Creativity
Rev Gav
How do we find our identity?
Matthew 12.46-50
While he was still speaking to the crowds, his mother and his brothers were standing outside, wanting to speak to him. Someone told him, “Look, your mother and your brothers are standing outside, wanting to speak to you.” But to the one who had told him this, Jesus replied, “Who is my mother, and who are my brothers?” And pointing to his disciples, he said, “Here are my mother and my brothers! For whoever does the will of my Father in heaven is my brother and sister and mother.”
Who doesn’t have issues?
During my time as a minister I have made an astounding discovery. Are you ready for this? It’s not a culturally acceptable thing to say.
Everyone is bruised.
Yes, everyone is bruised — even the people who, on the surface, seem to have it all together. Yes, they are bruised too. They have issues and stuff going on that no-one knows about. They may well put on a brave face, dress to impress, seem always to have the right words to say, and exude an air of confidence and assurance, but the truth is that underneath that exterior they are bruised too.
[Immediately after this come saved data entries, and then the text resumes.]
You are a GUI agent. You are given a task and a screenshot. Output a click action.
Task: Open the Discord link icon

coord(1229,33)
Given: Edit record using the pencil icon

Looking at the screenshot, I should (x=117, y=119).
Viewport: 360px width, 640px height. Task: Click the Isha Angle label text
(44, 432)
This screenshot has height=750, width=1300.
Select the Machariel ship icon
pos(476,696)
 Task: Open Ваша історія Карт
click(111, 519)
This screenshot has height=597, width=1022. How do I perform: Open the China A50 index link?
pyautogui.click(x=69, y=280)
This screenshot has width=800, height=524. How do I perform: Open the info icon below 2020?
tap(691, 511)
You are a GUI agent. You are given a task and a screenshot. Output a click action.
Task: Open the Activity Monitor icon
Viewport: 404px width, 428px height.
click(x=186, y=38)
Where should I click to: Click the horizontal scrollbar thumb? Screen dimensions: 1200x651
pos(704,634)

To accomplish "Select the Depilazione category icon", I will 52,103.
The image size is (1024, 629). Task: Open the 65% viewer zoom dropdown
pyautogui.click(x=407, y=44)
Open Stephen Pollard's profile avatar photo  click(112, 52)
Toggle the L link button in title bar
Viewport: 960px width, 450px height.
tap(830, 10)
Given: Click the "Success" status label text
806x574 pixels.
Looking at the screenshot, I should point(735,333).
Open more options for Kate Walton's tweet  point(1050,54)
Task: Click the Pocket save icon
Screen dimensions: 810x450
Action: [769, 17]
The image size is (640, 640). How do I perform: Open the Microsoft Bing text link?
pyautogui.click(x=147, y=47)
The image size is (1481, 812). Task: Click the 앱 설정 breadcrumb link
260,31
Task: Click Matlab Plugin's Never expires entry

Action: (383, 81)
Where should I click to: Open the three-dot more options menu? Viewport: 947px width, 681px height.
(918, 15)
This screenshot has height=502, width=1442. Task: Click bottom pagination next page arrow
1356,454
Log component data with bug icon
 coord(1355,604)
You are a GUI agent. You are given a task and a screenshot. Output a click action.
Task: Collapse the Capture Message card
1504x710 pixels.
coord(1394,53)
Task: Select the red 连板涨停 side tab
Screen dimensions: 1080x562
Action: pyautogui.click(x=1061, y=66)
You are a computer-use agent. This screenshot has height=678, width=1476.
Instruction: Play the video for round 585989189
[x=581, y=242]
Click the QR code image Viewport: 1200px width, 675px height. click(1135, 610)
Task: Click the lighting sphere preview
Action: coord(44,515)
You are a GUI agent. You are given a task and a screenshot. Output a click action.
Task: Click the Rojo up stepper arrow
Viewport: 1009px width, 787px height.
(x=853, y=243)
It seems that nearly every day in my role as a pastor I come across people with anger problems, lack of self-worth, depression or some kind of addiction. In their personal lives people are going through tough things. So what is the answer? Well, I know that there are no pat answers — no simple solutions, however, as a Christian, I want to throw out a perspective or a way of looking at the message about Jesus that shapes who we are to the very core of our being.
Who am I?
Have you ever noticed that when people retire they often experience a profound loss of identity and this is captured in the question, “What is the purpose in my life?” Their identity had been in what they did — their job. So when that job finished, their identity suffered.
Some young people scrawl their street name in subways, on bridges, on trucks and trains — the more difficult or dangerous place, the better. Why do they do this? Why do they need to express their individuality, who they are, in this way?
Often, today, young people’s identity is in the brands that they wear, what they listen to, what they drink, what they smoke. Their identity is in what they consume. You may say, “That has always been the case. It was the same in the 1950s or 1960s.” Perhaps. But back then they would often do a job for life, for example, an engineer, a nurse. They would ultimately find their identity in their job — what they did. This is no longer the case. Many young people expect to be in a job for no more than two years. What will happen when this generation grows up? Will there be an identity crisis of will they carry a consumer-driven identity into adulthood?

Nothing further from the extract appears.